Le délai de réponse coûte des candidats. Sur une spécialité en tension, un praticien contacté par trois structures retient celle qui répond dans la journée. Un processus qui prend trois semaines pour organiser un premier entretien perd les meilleurs profils avant de les avoir vus.

Le conjoint décide souvent. Sur une mobilité géographique, la question de l'emploi du conjoint et de la scolarisation des enfants tranche plus souvent que le contrat lui-même. Une structure qui ne l'aborde pas laisse le candidat la résoudre seul, et il y renonce.

Ce qui rend une offre attractive

Quatre éléments changent réellement le taux de réponse, et aucun ne coûte d'argent.

Le temps par consultation, annoncé. C'est le premier chiffre que regarde un généraliste. L'annoncer, même s'il est serré, vaut mieux que le taire : le silence est interprété comme un aveu.

La composition de l'équipe, nommée. Combien de praticiens, depuis combien de temps, et qui fait quoi. Une équipe stable est l'argument le plus puissant dont dispose une structure, et presque personne ne s'en sert.

Le choix du statut. Une structure qui accepte salariat ou libéral, ou un exercice mixte, élargit considérablement son vivier. Beaucoup de praticiens hésitent encore, et celle qui permet d'hésiter gagne.

La souplesse du temps de travail. Le temps partiel et la semaine de quatre jours ne sont plus des demandes marginales.

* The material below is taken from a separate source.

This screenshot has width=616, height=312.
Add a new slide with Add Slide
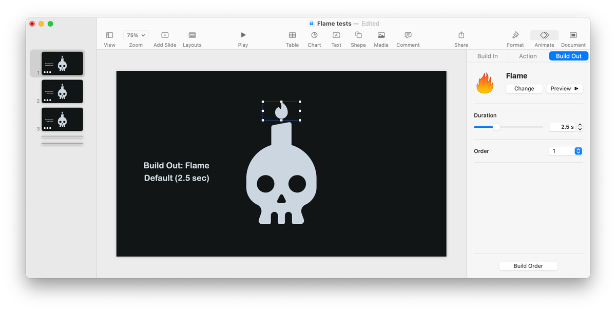pos(165,35)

Les refuser par principe écarte une part importante des candidats disponibles.

Les délais à prévoir

En zone attractive, comptez deux à trois mois entre le lancement et la prise de poste, dont une part incompressible de préavis.

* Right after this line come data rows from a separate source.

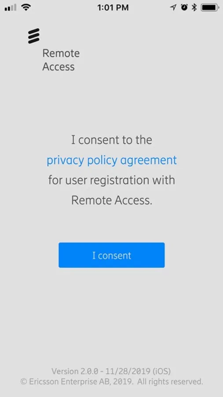223x397 pixels.
Task: Tap the alarm clock status icon
Action: point(184,7)
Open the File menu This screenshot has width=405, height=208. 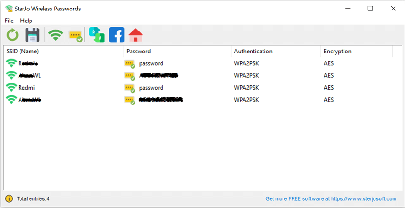[9, 21]
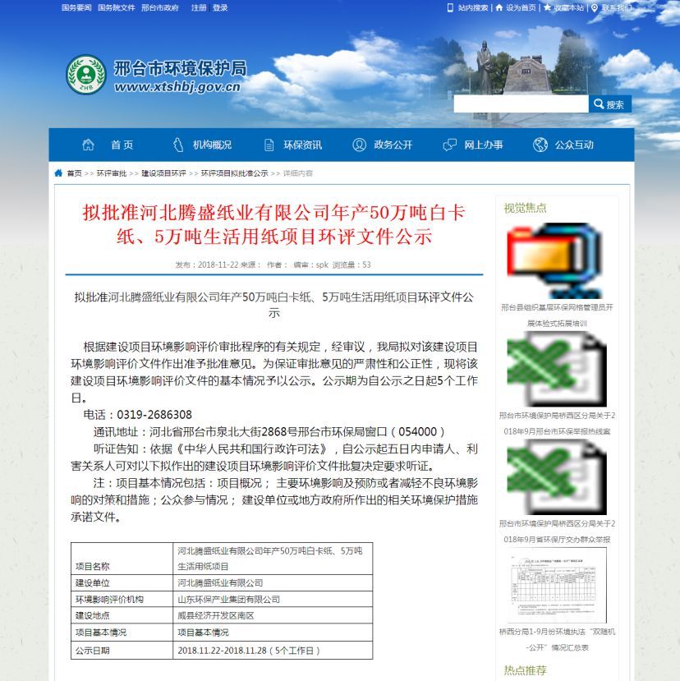Click the blue 搜索 search button
This screenshot has height=681, width=680.
[x=610, y=104]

En zone tendue, comptez quatre à six mois. Non pas parce que les candidats manquent, mais parce que ceux qui correspondent sont en poste et ne bougent pas sur un coup de tête.

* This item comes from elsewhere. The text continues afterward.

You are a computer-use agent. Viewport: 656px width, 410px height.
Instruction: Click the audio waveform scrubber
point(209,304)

À cela s'ajoute le délai ordinal pour un praticien qui s'inscrit dans un nouveau département, et la procédure d'autorisation d'exercice pour un praticien à diplôme hors Union européenne, qui se compte en années et non en mois.

Une promesse de prise de poste faite sans tenir compte de ces délais met le praticien en difficulté et se retourne contre la structure.

Ce que nous faisons

Nous allons chercher les praticiens en poste. Ceux qui correspondent ne consultent pas les annonces, puisqu'ils ne cherchent pas activement. Les atteindre suppose de les contacter individuellement, dans la confidentialité, avec une proposition qui justifie qu'ils y réfléchissent.

Nous vous posons les questions du candidat avant lui. Composition de l'équipe, durée de consultation, organisation du secrétariat, couverture des absences. Si la réponse n'existe pas, le recrutement s'arrêtera là, avec nous ou avec un autre. Autant le savoir au premier échange.

Nous vous disons si nous savons mener la mission. Un poste hors de notre périmètre ou impossible à pourvoir dans vos conditions, nous le disons d'emblée plutôt que de vous faire perdre un trimestre.

Votre recherche reste discrète si vous le souhaitez. Beaucoup de structures préfèrent ne pas afficher publiquement qu'elles recrutent, notamment quand le poste correspond à un départ.